Vámosoroszi is a village in Szabolcs-Szatmár-Bereg county, in the Northern Great Plain region of eastern Hungary. It is located in the eastern part of the county, on the Satu Mare Plain, near the Ukrainian border, and is inhabited by the Tapolnok stream.

==Geography==
It covers an area of 13.15 km2 and has a population of 517 people (2015).

== History ==
The name of the settlement was first mentioned in the deeds in 1324, when its name was written in the form of Uruczy (Russian). The village was inhabited by Ukrainian (Russian) settlers and was a customs post.

In the 14th century it was owned by the Kölcsey and Matucsynai families.

In 1419, part of the village was donated by King Sigismund to István Báthori and his brother, Benedek, while the other half was given to István Jakus Kusalyi.

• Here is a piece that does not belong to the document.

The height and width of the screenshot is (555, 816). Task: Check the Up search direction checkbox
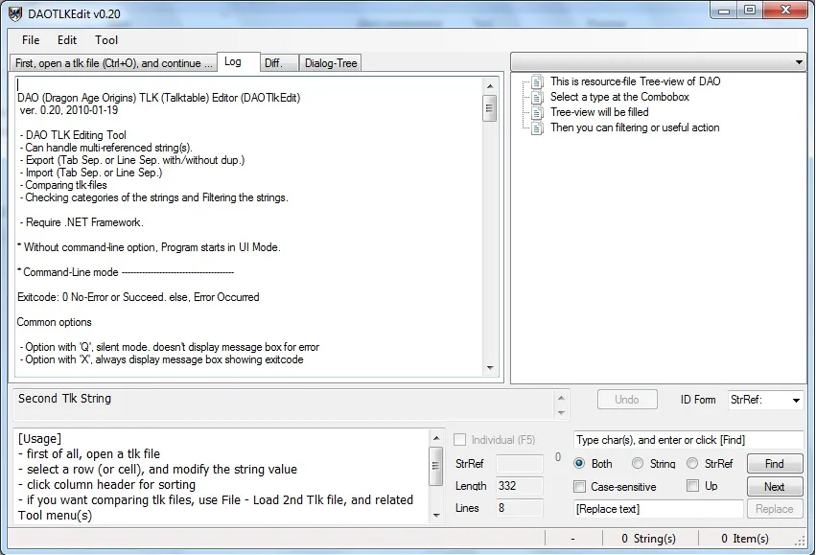(693, 486)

In 1524, János Drágffy became its judge.

In 1633 it was considered the property of István and Peter Bethlen.

From 1810 it had several owners, including the Domahidy, Tolnai, Szenichey, Mándy and Gulácsy families.

In the second half of the 17th century, the Luby, Maróthy, Fábri and Rédhey families owned the village.

During the Rákóczi War of Independence, the village was completely destroyed.

Until 1945, it was even owned by the Staudinger and Chisteph families.